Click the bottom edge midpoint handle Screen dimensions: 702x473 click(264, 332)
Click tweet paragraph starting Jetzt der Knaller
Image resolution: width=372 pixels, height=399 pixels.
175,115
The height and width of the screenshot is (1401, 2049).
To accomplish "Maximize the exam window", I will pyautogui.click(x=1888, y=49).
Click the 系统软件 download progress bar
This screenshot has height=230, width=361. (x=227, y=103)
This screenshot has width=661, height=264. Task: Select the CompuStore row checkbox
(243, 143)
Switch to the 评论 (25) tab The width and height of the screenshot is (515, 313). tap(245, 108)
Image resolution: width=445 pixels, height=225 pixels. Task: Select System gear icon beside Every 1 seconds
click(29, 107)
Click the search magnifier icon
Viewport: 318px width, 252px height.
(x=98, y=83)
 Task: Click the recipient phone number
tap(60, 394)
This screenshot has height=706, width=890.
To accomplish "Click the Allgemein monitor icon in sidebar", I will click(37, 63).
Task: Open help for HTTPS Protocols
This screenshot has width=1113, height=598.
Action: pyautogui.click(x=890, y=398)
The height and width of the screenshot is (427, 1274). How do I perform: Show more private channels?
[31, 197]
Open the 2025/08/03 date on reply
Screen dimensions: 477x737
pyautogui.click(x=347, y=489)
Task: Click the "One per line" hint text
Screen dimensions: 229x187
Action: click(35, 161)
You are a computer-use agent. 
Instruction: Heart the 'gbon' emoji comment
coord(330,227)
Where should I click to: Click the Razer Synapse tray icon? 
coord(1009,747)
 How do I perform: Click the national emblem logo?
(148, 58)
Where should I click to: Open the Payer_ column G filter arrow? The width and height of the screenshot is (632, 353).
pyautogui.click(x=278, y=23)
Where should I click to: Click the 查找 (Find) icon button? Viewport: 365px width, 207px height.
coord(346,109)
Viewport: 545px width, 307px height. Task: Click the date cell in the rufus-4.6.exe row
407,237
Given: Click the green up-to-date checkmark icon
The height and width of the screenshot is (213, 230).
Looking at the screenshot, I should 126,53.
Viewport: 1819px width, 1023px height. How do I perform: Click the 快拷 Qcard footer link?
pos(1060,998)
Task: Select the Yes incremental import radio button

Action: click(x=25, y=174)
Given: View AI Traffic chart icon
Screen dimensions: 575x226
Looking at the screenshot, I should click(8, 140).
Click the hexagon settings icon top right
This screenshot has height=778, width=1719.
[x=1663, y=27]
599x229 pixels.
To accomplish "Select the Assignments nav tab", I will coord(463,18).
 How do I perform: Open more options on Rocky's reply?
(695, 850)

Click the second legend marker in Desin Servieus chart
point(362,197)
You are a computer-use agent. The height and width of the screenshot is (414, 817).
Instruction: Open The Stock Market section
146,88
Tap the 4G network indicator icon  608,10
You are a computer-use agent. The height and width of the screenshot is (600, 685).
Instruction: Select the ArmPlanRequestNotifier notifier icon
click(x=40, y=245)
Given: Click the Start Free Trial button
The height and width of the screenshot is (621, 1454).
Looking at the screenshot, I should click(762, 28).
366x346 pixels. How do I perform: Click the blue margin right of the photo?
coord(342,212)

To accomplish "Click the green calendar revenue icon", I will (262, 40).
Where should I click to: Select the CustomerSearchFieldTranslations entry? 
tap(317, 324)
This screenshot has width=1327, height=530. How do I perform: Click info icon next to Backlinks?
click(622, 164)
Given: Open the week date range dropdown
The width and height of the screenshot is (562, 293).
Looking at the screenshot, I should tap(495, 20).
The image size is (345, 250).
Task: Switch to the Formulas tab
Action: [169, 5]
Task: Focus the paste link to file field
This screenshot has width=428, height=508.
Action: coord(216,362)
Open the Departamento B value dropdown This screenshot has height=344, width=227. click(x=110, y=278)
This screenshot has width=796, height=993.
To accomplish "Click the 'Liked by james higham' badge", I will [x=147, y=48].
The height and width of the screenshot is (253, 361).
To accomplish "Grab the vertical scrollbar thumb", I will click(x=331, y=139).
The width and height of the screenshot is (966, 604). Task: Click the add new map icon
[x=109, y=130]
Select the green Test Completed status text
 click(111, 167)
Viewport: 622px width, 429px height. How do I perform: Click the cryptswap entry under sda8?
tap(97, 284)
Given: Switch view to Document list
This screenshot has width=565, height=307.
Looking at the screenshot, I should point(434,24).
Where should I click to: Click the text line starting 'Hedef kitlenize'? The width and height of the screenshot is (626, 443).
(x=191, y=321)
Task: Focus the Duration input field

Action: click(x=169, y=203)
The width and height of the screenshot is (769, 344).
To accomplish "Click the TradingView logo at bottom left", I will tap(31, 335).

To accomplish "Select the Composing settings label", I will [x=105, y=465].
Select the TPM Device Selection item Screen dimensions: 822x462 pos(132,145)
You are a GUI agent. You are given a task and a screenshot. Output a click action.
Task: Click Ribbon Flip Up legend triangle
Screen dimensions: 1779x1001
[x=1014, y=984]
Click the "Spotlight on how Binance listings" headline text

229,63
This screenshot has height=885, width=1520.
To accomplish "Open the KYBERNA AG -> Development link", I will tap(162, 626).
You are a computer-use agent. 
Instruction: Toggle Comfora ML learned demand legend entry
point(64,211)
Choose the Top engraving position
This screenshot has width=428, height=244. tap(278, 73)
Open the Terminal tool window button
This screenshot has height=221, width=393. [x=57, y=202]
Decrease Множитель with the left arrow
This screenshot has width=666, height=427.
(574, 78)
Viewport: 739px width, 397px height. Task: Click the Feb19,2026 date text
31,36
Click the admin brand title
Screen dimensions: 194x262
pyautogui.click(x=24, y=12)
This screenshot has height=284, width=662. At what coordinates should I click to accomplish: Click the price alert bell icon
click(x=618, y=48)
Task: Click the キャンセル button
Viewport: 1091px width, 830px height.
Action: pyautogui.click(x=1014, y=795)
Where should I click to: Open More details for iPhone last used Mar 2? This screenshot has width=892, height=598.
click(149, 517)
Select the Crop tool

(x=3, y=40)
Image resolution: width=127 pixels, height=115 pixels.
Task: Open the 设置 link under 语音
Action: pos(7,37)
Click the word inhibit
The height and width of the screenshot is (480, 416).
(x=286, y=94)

Brief:
Copy these rows verbatim, from the first line through the last.

Answer to this exercise:
Click the bottom edge midpoint handle Screen dimensions: 702x473 click(264, 332)
Click tweet paragraph starting Jetzt der Knaller
Image resolution: width=372 pixels, height=399 pixels.
175,115
The height and width of the screenshot is (1401, 2049).
To accomplish "Maximize the exam window", I will pyautogui.click(x=1888, y=49).
Click the 系统软件 download progress bar
This screenshot has height=230, width=361. (x=227, y=103)
This screenshot has width=661, height=264. Task: Select the CompuStore row checkbox
(243, 143)
Switch to the 评论 (25) tab The width and height of the screenshot is (515, 313). tap(245, 108)
Image resolution: width=445 pixels, height=225 pixels. Task: Select System gear icon beside Every 1 seconds
click(29, 107)
Click the search magnifier icon
Viewport: 318px width, 252px height.
(x=98, y=83)
 Task: Click the recipient phone number
tap(60, 394)
This screenshot has height=706, width=890.
To accomplish "Click the Allgemein monitor icon in sidebar", I will click(37, 63).
Task: Open help for HTTPS Protocols
This screenshot has width=1113, height=598.
Action: pyautogui.click(x=890, y=398)
The height and width of the screenshot is (427, 1274). How do I perform: Show more private channels?
[31, 197]
Open the 2025/08/03 date on reply
Screen dimensions: 477x737
pyautogui.click(x=347, y=489)
Task: Click the "One per line" hint text
Screen dimensions: 229x187
Action: click(35, 161)
You are a computer-use agent. 
Instruction: Heart the 'gbon' emoji comment
coord(330,227)
Where should I click to: Click the Razer Synapse tray icon? 
coord(1009,747)
 How do I perform: Click the national emblem logo?
(148, 58)
Where should I click to: Open the Payer_ column G filter arrow? The width and height of the screenshot is (632, 353).
pyautogui.click(x=278, y=23)
Where should I click to: Click the 查找 (Find) icon button? Viewport: 365px width, 207px height.
coord(346,109)
Viewport: 545px width, 307px height. Task: Click the date cell in the rufus-4.6.exe row
407,237
Given: Click the green up-to-date checkmark icon
The height and width of the screenshot is (213, 230).
Looking at the screenshot, I should 126,53.
Viewport: 1819px width, 1023px height. How do I perform: Click the 快拷 Qcard footer link?
pos(1060,998)
Task: Select the Yes incremental import radio button

Action: click(x=25, y=174)
Given: View AI Traffic chart icon
Screen dimensions: 575x226
Looking at the screenshot, I should click(8, 140).
Click the hexagon settings icon top right
This screenshot has height=778, width=1719.
[x=1663, y=27]
599x229 pixels.
To accomplish "Select the Assignments nav tab", I will coord(463,18).
 How do I perform: Open more options on Rocky's reply?
(695, 850)

Click the second legend marker in Desin Servieus chart
point(362,197)
You are a computer-use agent. The height and width of the screenshot is (414, 817).
Instruction: Open The Stock Market section
146,88
Tap the 4G network indicator icon  608,10
You are a computer-use agent. The height and width of the screenshot is (600, 685).
Instruction: Select the ArmPlanRequestNotifier notifier icon
click(x=40, y=245)
Given: Click the Start Free Trial button
The height and width of the screenshot is (621, 1454).
Looking at the screenshot, I should click(762, 28).
366x346 pixels. How do I perform: Click the blue margin right of the photo?
coord(342,212)

To accomplish "Click the green calendar revenue icon", I will (262, 40).
Where should I click to: Select the CustomerSearchFieldTranslations entry? 
tap(317, 324)
This screenshot has width=1327, height=530. How do I perform: Click info icon next to Backlinks?
click(622, 164)
Given: Open the week date range dropdown
The width and height of the screenshot is (562, 293).
Looking at the screenshot, I should tap(495, 20).
The image size is (345, 250).
Task: Switch to the Formulas tab
Action: [169, 5]
Task: Focus the paste link to file field
This screenshot has width=428, height=508.
Action: coord(216,362)
Open the Departamento B value dropdown This screenshot has height=344, width=227. click(x=110, y=278)
This screenshot has width=796, height=993.
To accomplish "Click the 'Liked by james higham' badge", I will [x=147, y=48].
The height and width of the screenshot is (253, 361).
To accomplish "Grab the vertical scrollbar thumb", I will click(x=331, y=139).
The width and height of the screenshot is (966, 604). Task: Click the add new map icon
[x=109, y=130]
Select the green Test Completed status text
 click(111, 167)
Viewport: 622px width, 429px height. How do I perform: Click the cryptswap entry under sda8?
tap(97, 284)
Given: Switch view to Document list
This screenshot has width=565, height=307.
Looking at the screenshot, I should point(434,24).
Where should I click to: Click the text line starting 'Hedef kitlenize'? The width and height of the screenshot is (626, 443).
(x=191, y=321)
Task: Focus the Duration input field

Action: click(x=169, y=203)
The width and height of the screenshot is (769, 344).
To accomplish "Click the TradingView logo at bottom left", I will tap(31, 335).

To accomplish "Select the Composing settings label", I will [x=105, y=465].
Select the TPM Device Selection item Screen dimensions: 822x462 pos(132,145)
You are a GUI agent. You are given a task and a screenshot. Output a click action.
Task: Click Ribbon Flip Up legend triangle
Screen dimensions: 1779x1001
[x=1014, y=984]
Click the "Spotlight on how Binance listings" headline text

229,63
This screenshot has height=885, width=1520.
To accomplish "Open the KYBERNA AG -> Development link", I will tap(162, 626).
You are a computer-use agent. 
Instruction: Toggle Comfora ML learned demand legend entry
point(64,211)
Choose the Top engraving position
This screenshot has width=428, height=244. tap(278, 73)
Open the Terminal tool window button
This screenshot has height=221, width=393. [x=57, y=202]
Decrease Множитель with the left arrow
This screenshot has width=666, height=427.
(574, 78)
Viewport: 739px width, 397px height. Task: Click the Feb19,2026 date text
31,36
Click the admin brand title
Screen dimensions: 194x262
pyautogui.click(x=24, y=12)
This screenshot has height=284, width=662. At what coordinates should I click to accomplish: Click the price alert bell icon
click(x=618, y=48)
Task: Click the キャンセル button
Viewport: 1091px width, 830px height.
Action: pyautogui.click(x=1014, y=795)
Where should I click to: Open More details for iPhone last used Mar 2? This screenshot has width=892, height=598.
click(149, 517)
Select the Crop tool

(x=3, y=40)
Image resolution: width=127 pixels, height=115 pixels.
Task: Open the 设置 link under 语音
Action: pos(7,37)
Click the word inhibit
The height and width of the screenshot is (480, 416).
(x=286, y=94)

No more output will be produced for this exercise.